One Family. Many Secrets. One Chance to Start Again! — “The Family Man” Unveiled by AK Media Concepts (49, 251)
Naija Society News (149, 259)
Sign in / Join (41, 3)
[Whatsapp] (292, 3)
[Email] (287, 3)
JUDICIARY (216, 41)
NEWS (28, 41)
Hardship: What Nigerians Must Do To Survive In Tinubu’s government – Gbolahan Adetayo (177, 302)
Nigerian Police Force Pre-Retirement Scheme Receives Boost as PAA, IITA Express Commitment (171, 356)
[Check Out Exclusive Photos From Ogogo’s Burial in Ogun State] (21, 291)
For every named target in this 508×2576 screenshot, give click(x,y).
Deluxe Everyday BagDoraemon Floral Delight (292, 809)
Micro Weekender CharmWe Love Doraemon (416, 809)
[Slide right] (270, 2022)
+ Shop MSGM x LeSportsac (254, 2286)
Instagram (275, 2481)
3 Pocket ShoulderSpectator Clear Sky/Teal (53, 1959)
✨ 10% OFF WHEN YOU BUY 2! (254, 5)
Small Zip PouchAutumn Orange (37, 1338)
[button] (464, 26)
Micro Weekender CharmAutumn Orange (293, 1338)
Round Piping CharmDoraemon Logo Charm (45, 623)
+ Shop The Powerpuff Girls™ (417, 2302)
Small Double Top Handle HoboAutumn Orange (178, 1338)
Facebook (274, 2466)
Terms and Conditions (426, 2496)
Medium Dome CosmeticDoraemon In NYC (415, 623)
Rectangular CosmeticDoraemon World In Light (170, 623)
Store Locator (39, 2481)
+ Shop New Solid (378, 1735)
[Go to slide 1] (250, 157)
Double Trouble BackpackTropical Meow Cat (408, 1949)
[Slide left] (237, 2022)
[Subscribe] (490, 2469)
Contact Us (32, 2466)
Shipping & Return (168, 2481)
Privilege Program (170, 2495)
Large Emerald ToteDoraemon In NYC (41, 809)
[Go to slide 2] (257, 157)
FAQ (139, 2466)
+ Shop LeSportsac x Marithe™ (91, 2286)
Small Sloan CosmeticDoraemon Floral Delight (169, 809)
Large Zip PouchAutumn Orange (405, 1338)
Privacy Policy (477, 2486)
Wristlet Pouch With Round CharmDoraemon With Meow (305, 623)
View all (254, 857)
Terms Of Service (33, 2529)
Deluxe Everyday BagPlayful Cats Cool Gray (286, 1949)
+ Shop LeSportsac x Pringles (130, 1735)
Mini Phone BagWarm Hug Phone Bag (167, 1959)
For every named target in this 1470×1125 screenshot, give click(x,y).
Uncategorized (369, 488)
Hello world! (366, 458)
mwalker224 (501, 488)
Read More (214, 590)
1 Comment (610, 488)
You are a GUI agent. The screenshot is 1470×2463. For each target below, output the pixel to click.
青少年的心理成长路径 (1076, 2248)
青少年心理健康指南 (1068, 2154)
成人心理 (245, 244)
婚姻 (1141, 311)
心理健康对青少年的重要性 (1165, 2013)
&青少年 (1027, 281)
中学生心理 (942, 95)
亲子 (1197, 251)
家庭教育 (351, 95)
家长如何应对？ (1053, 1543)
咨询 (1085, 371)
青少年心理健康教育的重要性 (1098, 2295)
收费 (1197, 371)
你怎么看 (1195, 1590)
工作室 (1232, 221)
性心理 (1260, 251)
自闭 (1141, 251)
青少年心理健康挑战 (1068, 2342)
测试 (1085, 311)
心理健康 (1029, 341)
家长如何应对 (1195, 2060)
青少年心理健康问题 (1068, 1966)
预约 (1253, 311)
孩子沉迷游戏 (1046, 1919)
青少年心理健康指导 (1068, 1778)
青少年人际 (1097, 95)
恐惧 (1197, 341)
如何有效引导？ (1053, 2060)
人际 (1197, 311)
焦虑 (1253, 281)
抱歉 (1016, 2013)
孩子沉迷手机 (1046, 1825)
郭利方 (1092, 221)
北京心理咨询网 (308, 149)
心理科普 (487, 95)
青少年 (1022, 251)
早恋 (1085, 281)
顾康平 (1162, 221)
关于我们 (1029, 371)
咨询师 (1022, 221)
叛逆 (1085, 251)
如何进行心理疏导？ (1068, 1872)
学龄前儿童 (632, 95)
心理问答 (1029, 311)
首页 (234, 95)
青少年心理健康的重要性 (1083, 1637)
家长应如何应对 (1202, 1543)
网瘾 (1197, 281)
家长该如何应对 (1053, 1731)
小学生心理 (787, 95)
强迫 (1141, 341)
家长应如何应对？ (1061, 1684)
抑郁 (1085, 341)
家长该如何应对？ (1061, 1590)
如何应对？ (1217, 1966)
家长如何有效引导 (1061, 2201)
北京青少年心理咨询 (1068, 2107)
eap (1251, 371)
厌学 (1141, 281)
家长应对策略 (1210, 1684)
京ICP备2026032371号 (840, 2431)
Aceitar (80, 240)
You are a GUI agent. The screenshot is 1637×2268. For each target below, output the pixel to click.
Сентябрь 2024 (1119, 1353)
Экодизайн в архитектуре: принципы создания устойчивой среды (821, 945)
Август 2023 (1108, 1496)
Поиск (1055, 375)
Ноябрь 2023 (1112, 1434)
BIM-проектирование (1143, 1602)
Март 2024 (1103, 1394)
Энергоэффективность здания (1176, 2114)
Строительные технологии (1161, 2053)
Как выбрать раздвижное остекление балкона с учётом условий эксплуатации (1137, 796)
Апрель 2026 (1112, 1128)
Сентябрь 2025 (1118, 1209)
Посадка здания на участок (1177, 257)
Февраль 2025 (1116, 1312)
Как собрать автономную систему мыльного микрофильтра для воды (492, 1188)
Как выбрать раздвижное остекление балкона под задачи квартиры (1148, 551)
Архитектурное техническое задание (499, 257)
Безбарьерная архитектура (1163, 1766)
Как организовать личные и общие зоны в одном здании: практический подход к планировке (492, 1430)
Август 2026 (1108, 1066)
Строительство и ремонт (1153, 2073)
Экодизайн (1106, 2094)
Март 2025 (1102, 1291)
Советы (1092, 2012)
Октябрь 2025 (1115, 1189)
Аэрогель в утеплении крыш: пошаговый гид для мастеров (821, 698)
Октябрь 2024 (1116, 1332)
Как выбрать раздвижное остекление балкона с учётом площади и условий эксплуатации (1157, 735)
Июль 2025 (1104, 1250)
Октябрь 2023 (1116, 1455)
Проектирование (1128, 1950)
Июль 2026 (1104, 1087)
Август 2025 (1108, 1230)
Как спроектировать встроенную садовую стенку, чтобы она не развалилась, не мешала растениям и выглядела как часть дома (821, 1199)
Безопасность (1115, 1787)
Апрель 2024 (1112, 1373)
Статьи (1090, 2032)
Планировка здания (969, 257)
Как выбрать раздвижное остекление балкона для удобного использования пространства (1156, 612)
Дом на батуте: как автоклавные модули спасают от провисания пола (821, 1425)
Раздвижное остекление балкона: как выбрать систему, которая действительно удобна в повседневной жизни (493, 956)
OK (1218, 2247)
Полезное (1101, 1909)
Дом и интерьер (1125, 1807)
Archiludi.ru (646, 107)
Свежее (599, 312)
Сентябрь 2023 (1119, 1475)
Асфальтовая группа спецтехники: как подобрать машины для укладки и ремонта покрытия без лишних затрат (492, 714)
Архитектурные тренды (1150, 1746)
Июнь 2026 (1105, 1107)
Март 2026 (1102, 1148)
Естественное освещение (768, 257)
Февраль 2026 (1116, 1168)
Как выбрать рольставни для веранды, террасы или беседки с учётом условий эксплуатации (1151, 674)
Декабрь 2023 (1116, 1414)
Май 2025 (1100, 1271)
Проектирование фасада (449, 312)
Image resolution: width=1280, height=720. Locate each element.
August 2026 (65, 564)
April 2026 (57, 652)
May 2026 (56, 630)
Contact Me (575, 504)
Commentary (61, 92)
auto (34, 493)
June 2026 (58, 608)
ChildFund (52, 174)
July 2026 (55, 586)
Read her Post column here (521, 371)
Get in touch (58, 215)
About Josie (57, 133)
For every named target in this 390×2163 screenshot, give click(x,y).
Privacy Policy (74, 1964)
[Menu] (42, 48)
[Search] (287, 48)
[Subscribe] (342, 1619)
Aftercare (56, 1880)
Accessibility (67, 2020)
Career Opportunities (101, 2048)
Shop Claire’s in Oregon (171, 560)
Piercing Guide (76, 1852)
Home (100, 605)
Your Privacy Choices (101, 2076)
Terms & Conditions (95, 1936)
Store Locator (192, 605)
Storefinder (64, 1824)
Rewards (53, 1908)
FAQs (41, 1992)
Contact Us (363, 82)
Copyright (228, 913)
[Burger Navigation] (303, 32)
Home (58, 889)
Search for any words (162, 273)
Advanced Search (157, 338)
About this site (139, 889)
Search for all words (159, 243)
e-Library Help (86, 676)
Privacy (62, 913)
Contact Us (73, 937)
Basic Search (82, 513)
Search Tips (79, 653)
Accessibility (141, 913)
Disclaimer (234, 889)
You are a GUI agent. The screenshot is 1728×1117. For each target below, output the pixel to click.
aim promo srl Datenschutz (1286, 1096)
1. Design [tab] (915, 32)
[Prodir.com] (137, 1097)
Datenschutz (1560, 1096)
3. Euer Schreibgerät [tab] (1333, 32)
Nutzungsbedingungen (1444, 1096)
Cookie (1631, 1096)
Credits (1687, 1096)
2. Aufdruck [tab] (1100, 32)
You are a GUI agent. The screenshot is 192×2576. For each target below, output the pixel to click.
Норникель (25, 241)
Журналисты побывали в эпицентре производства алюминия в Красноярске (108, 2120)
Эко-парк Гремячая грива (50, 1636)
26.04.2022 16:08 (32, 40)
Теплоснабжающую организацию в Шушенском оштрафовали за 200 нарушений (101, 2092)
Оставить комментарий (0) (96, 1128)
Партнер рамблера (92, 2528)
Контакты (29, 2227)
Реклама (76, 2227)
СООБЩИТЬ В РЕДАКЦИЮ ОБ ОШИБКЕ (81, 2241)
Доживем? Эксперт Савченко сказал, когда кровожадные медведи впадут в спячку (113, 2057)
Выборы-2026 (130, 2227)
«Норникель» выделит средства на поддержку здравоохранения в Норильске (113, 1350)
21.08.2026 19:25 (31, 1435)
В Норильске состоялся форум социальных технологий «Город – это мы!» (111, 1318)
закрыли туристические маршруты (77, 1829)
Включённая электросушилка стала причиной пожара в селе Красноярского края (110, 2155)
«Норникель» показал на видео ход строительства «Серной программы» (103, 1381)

# What this task involves
Send back exactly the lines from the line with "auto (34, 493)" through the end of the records.

# Reply
auto (34, 493)
June 2026 (58, 608)
ChildFund (52, 174)
July 2026 (55, 586)
Read her Post column here (521, 371)
Get in touch (58, 215)
About Josie (57, 133)
For every named target in this 390×2163 screenshot, give click(x,y).
Privacy Policy (74, 1964)
[Menu] (42, 48)
[Search] (287, 48)
[Subscribe] (342, 1619)
Aftercare (56, 1880)
Accessibility (67, 2020)
Career Opportunities (101, 2048)
Shop Claire’s in Oregon (171, 560)
Piercing Guide (76, 1852)
Home (100, 605)
Your Privacy Choices (101, 2076)
Terms & Conditions (95, 1936)
Store Locator (192, 605)
Storefinder (64, 1824)
Rewards (53, 1908)
FAQs (41, 1992)
Contact Us (363, 82)
Copyright (228, 913)
[Burger Navigation] (303, 32)
Home (58, 889)
Search for any words (162, 273)
Advanced Search (157, 338)
About this site (139, 889)
Search for all words (159, 243)
e-Library Help (86, 676)
Privacy (62, 913)
Contact Us (73, 937)
Basic Search (82, 513)
Search Tips (79, 653)
Accessibility (141, 913)
Disclaimer (234, 889)
You are a GUI agent. The screenshot is 1728×1117. For each target below, output the pixel to click.
aim promo srl Datenschutz (1286, 1096)
1. Design [tab] (915, 32)
[Prodir.com] (137, 1097)
Datenschutz (1560, 1096)
3. Euer Schreibgerät [tab] (1333, 32)
Nutzungsbedingungen (1444, 1096)
Cookie (1631, 1096)
Credits (1687, 1096)
2. Aufdruck [tab] (1100, 32)
You are a GUI agent. The screenshot is 192×2576. For each target below, output the pixel to click.
Норникель (25, 241)
Журналисты побывали в эпицентре производства алюминия в Красноярске (108, 2120)
Эко-парк Гремячая грива (50, 1636)
26.04.2022 16:08 (32, 40)
Теплоснабжающую организацию в Шушенском оштрафовали за 200 нарушений (101, 2092)
Оставить комментарий (0) (96, 1128)
Партнер рамблера (92, 2528)
Контакты (29, 2227)
Реклама (76, 2227)
СООБЩИТЬ В РЕДАКЦИЮ ОБ ОШИБКЕ (81, 2241)
Доживем? Эксперт Савченко сказал, когда кровожадные медведи впадут в спячку (113, 2057)
Выборы-2026 (130, 2227)
«Норникель» выделит средства на поддержку здравоохранения в Норильске (113, 1350)
21.08.2026 19:25 (31, 1435)
В Норильске состоялся форум социальных технологий «Город – это мы!» (111, 1318)
закрыли туристические маршруты (77, 1829)
Включённая электросушилка стала причиной пожара в селе Красноярского края (110, 2155)
«Норникель» показал на видео ход строительства «Серной программы» (103, 1381)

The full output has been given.